Home NFT Fiber Optic Cables Can ‘Listen’ to the Loud Sounds of Cicadas

Fiber Optic Cables Can ‘Listen’ to the Loud Sounds of Cicadas

by Joseph Mack

Fiber Optic Cables Listening to Cicada Noise

Scientists at NEC Laboratories operating in a peculiar test bed above Princeton, New Jersey, have stumbled upon a rather remarkable use of a newfangled technique known as distributed acoustic sensing (DAS). The DAS method involves a fiber optic cable strung between three utility poles and then running underground before feeding into an “interrogator,” which fires a laser through the cable and analyzes the light that bounces back.

DAS is increasingly being used by scientists to monitor earthquakes and volcanic activity. Additionally, it has been found that buried systems can detect people walking and driving above. However, the team at NEC Laboratories noticed a strange signal in the DAS data in the spring of 2021. This led them to realize that there was a distinct frequency buzzing everywhere in the data, something that shouldn’t have been there. The team suspected that the signal was not a rumbling volcano, but the loud sounds of the giant swarm of cicadas, known as Brood X, that had just emerged from underground.

The team reached out to Jessica Ware, an entomologist and cicada expert, and she confirmed that the peculiar signal matched the patterns and volume of the cicadas. This discovery indicated that the DAS technology had the potential to eavesdrop on the loud sounds of insects such as cicadas, crickets, and grasshoppers. Ware expressed excitement about the prospect of using this technology to consistently listen in on insect populations.

DAS technology works by transmitting information through fiber optic cables using pulses of light. The interrogator device shines a laser down a cable and then analyzes the light that bounces back to the source. This allows scientists to pinpoint where disturbances occur along the cable. Sarper Ozharar, a physicist at NEC Laboratories, explained that every one meter of fiber can be turned into a kind of microphone.

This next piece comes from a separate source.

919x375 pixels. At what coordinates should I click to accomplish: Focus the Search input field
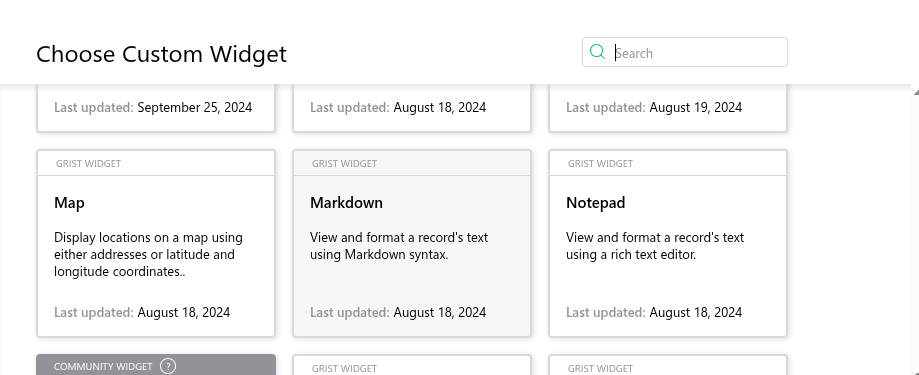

This discovery opens up a new and powerful way for entomologists to remotely monitor insect populations, which is particularly important at a time when there is insect decline. As researchers continue to explore the possibilities of remote sensing with DAS technology, it is expected that creative applications will emerge. The use of DAS technology to listen to cicadas represents an innovative application of the technology, which was originally developed for monitoring earthquakes and volcanic activity.